Why I don't date

A healhty sense of failing at life

Three phontes, with ads for watches on Instragram displayed on their screens

The last date I was on was over a year and a half ago. Two years? I don’t remember. The last girlfriend I had faded out of my life without a clear goodbye, and then after that there were some dates with a couple other women I met, but the concept of dating itself faded as well. I don’t know which ended first, the dating or the desire to date.

Is it just age and the absence of the uncontrollable passions of youth? Is it healthy emotional maturity of not needing to have a human security blanket to smother the bottomless loneliness I used to feel?

When I was in my twenties and thirties, I felt loneliness viscerally. I would be unable to sleep at night, feeling the existential angst of what it might mean to never meet anyone again. I would feel shame and anger at my inability to solve the problem. I could barely focus on anything else in life.

Now I look back on that and it seems like another person. I barely think about being with someone. Specifically I mean a romantic partner. I have more friends now, and an ability to have friends because of so much less noise in my brain devoted to worrying about my relationships with women.

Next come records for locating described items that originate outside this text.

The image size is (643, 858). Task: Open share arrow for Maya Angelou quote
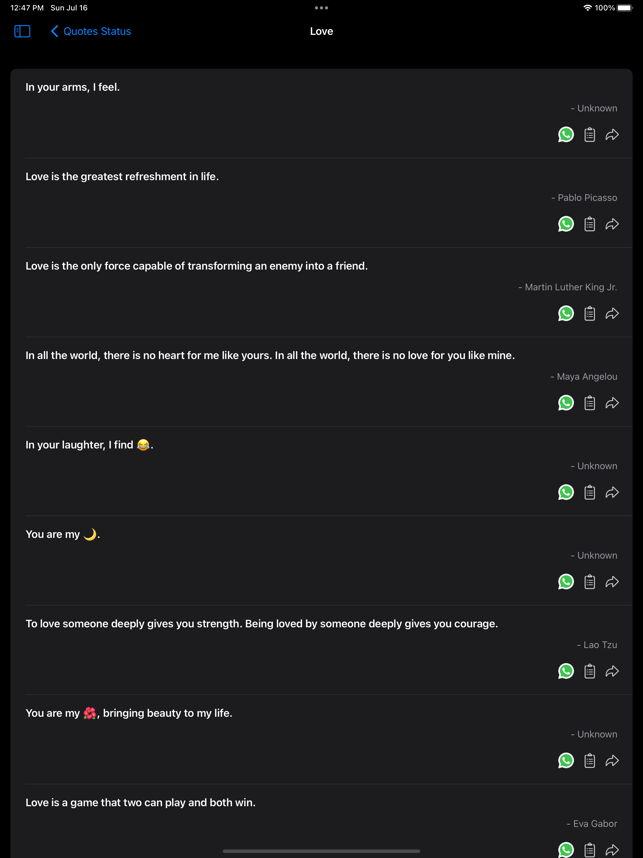pyautogui.click(x=612, y=403)
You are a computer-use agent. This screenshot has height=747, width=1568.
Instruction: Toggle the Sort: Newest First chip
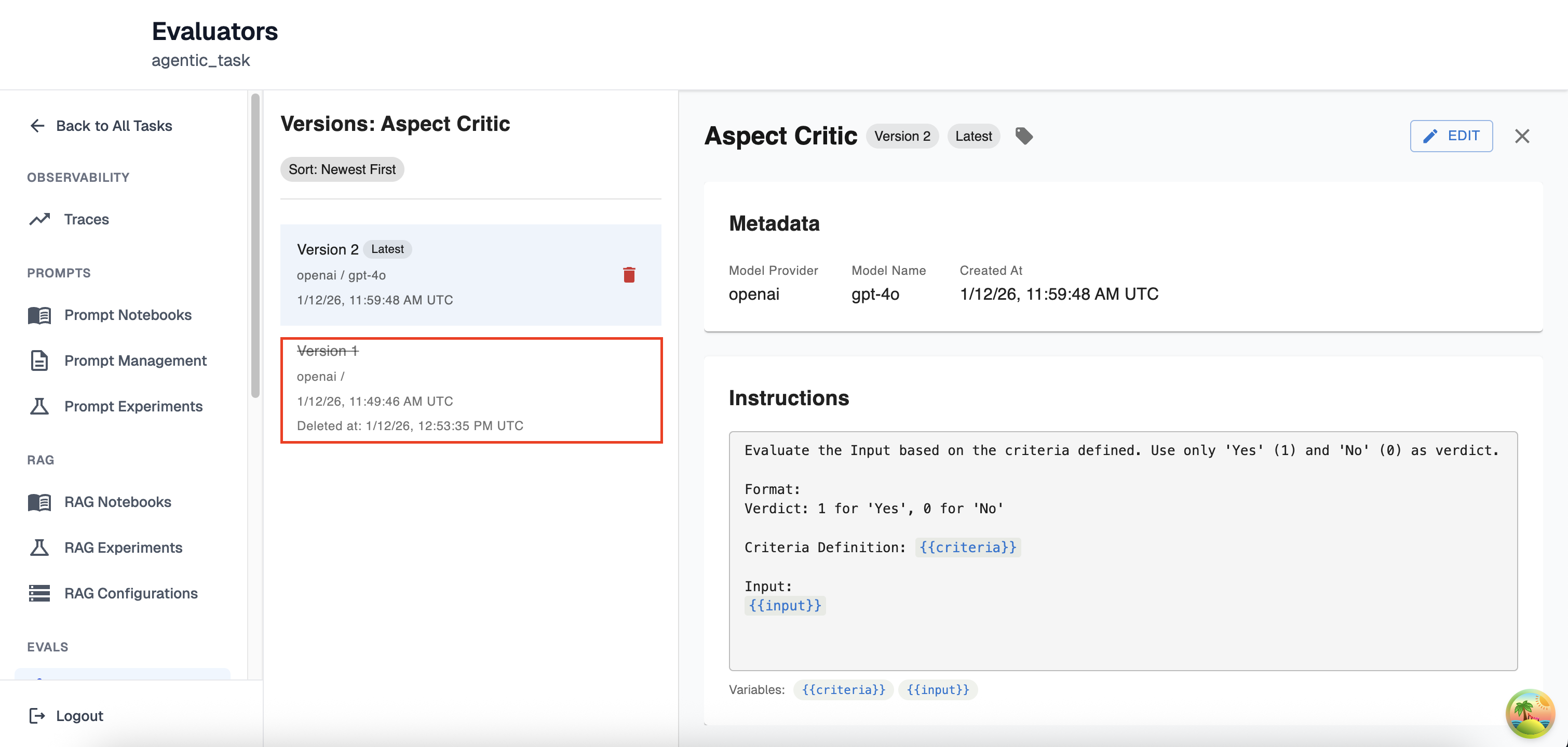[342, 169]
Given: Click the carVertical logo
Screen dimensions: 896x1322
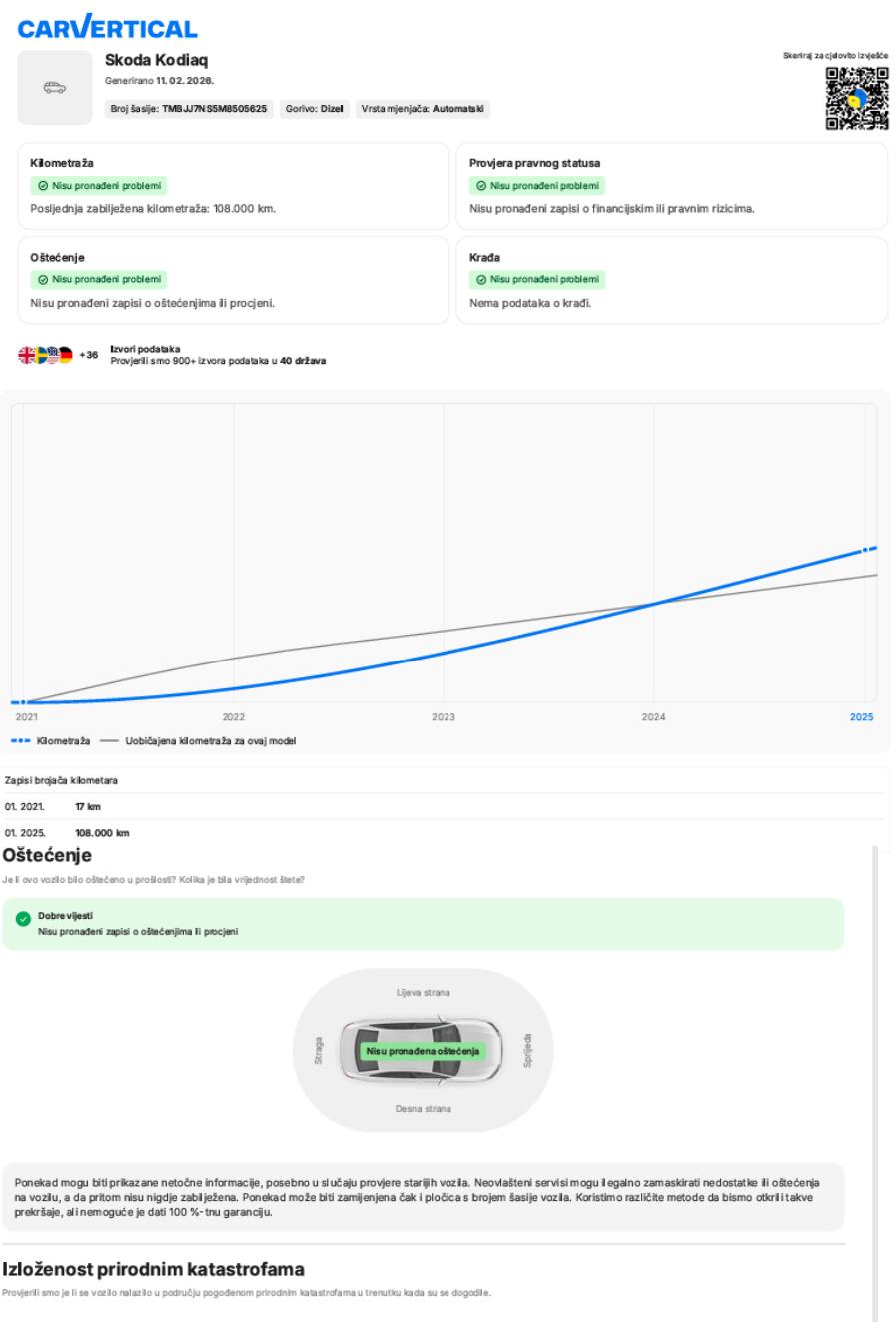Looking at the screenshot, I should (x=106, y=26).
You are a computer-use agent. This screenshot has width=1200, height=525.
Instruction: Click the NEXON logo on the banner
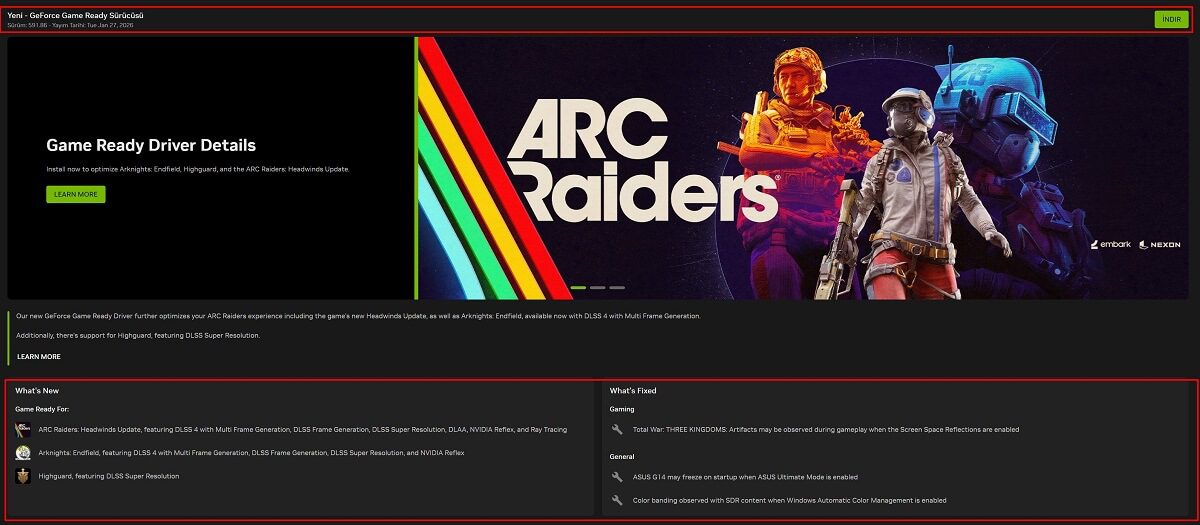click(1159, 244)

So it all seems kind of a good thing maybe. Without the fear that permanent loneliness awaits me just over the cliffs on all sides of me, I create more, I enjoy my time more, I’m more able to commit to the things I would like to accomplish.

It feels more healthy and balanced to not be chained to the dragon of constant desire anymore.

But, also, I don’t want to die alone either.

I’d be lying if I tried to claim that the only reason I haven’t been on a date in a long time is because something inside me has just mellowed out to the point that I just haven’t really pursued dating. That’s part of it, I literally go days without even really thinking about being with a woman, and during that time I don’t really care about it.

And then sometimes I’ll be out and about and I’ll see a beautiful woman, and I’ll think about how she would not want to be with someone who is basically failing at life as hard as I am.

I mean, I’m almost fifty, half the women who catch my interest are probably young enough to be my daughter, so some people, including the woman I’m looking at, would probably think I’m some kind of monster for even looking at her. But even if she’s within whoever’s judgmental standpoint about acceptable age ranges, I mean, I can’t believe I tick any boxes for what she’s looking for.

After a life time of serial ambitious projects that have all flamed out into nothingness, I still live basically the same life as someone just out of college. I have my shitty small apartment, uncertainties about where my income will come from about eight months from now, and all my plans for where to go from now would be cool if I were under thirty, but at fifty, it seems like it’s just the sad delusions of someone who doesn’t see that they’re past the due-by date.

I’ve always felt inadequate, though, so that’s not something that came with age, just exacerbated by it. I’ve never been a super good looking guy that can appeal to a woman on looks alone. I’ve never had money. In spite of a healthy ego that thinks I’m inherently awesome, I also recognize that everyone else is unlikely to agree based on outward indicators. I feel like there’s only two things that have helped me get into the lives and beds of the women I’ve been privileged to know that way. One is that I’m good enough at talking that I pretty much get them confused enough to think I’m interesting for a while.

The other thing is just persistence, more accurately described as an unhealthy inability to let go. It sounds bad, and it is, but it’s also been a source of my dating success. Essentially, my fear of being alone was so great that it overwhelmed my fear of being rejected. I’ve been fortunate enough to date many women I think everyone would agree are out of my league because I persisted in badgering them into being with me, driven by the fear of the gaping void underneath me if I didn’t.

Which you can easily see would have a pretty obvious downside. I stayed in relationships that should have ended much earlier, I went after women I was clearly incompatible with, I mistook sex for validation. I still conflate sex and validation, so maybe that’s a whole other thing.

But, I can’t deny that unhealthy drive had the upside of getting me out there, getting into the game. That’s gone now… because I’m healthier?

I don’t know how it is for other men or women, even if I have my suspicions, but I’m going to avoid possibly tired stereotypes… anyway, I don’t know how it is for other people, but if I don’t make the effort to cross the street and go say hi to some woman I see, then nothing is going to happen for me.

It’s not like I don’t know how to do it. I’ve got three decades of dating experience, I know how to manage the process of dating. I think I’m actually pretty good at it. I’m definitely better at it, than, say, a dude who has been married for twenty years and is recently divorced and has to learn what the current deal is after being out of the game for so long. I’m definitely better at it than a guy in his early twenties who thinks he knows everything the way that people do before they hit life’s actual problems.

But being good at dating feels like the wrong skill to have. What I’m bad at is life. And no matter how smooth I am in creating light flirty conversation, I can’t make it work if underneath I don’t think I deserve to be talking to anyone. I can’t sell me if I wouldn’t buy me, knowing what I know about me.

My life is not at all like I ever imagined or hoped it would be. I have built nothing that I aspired to build. I’m not at all who I would like to be. At least in measurable terms that I feel adds value to anyone else.

But on the inside, there’s no void anymore. So that’s nice.